▶ Work instructions
Can you copy every one of the records below word for word, leaving the pictures out?

_ _ _ _ _

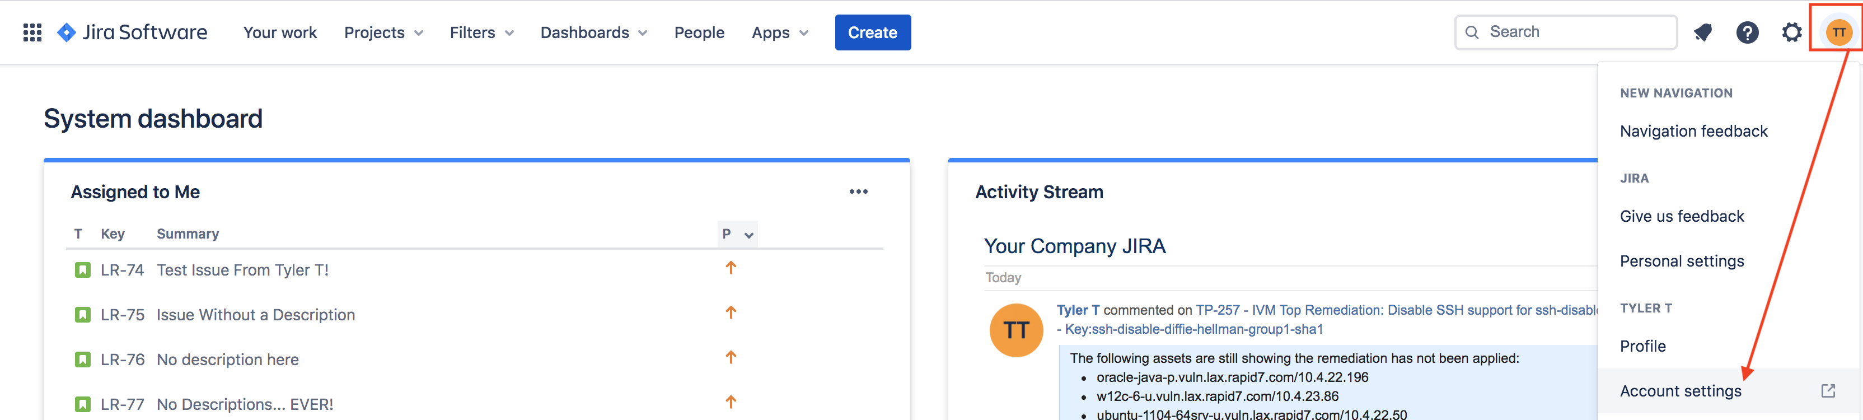This screenshot has width=1863, height=420.
Task: Open the help question mark icon
Action: coord(1747,33)
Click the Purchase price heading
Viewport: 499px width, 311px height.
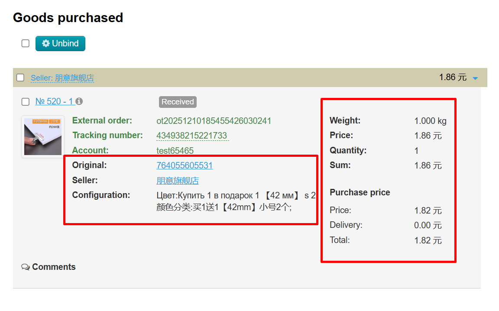click(x=360, y=193)
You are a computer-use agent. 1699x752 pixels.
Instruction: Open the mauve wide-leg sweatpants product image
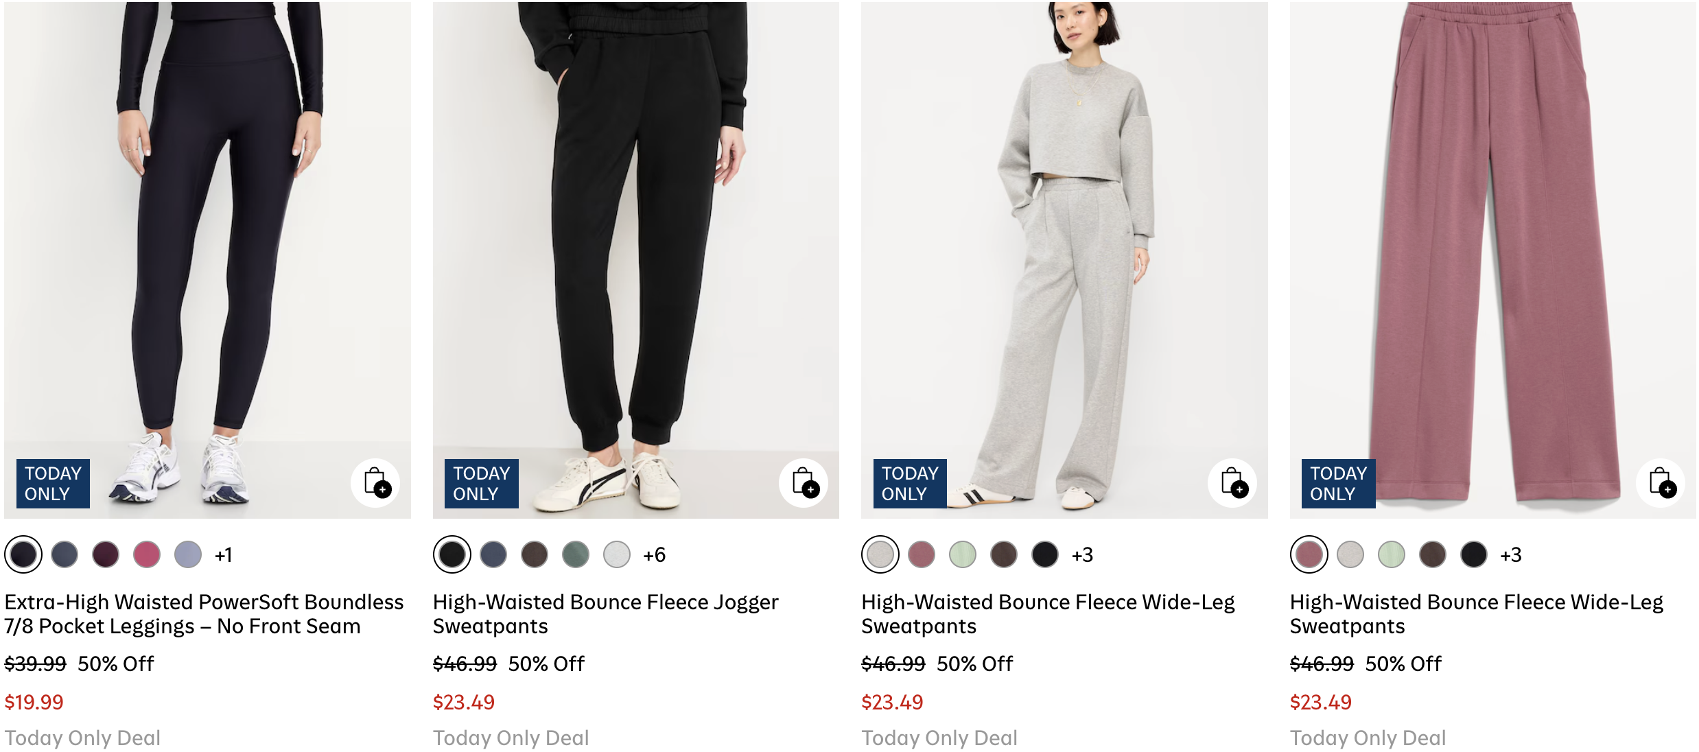click(x=1492, y=240)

_ _ _ _ _

▶ Result
This screenshot has width=1863, height=420.
Task: Open the help question mark icon
Action: coord(1747,33)
Click the Purchase price heading
Viewport: 499px width, 311px height.
click(x=360, y=193)
You are a computer-use agent. 1699x752 pixels.
Instruction: Open the mauve wide-leg sweatpants product image
click(x=1492, y=240)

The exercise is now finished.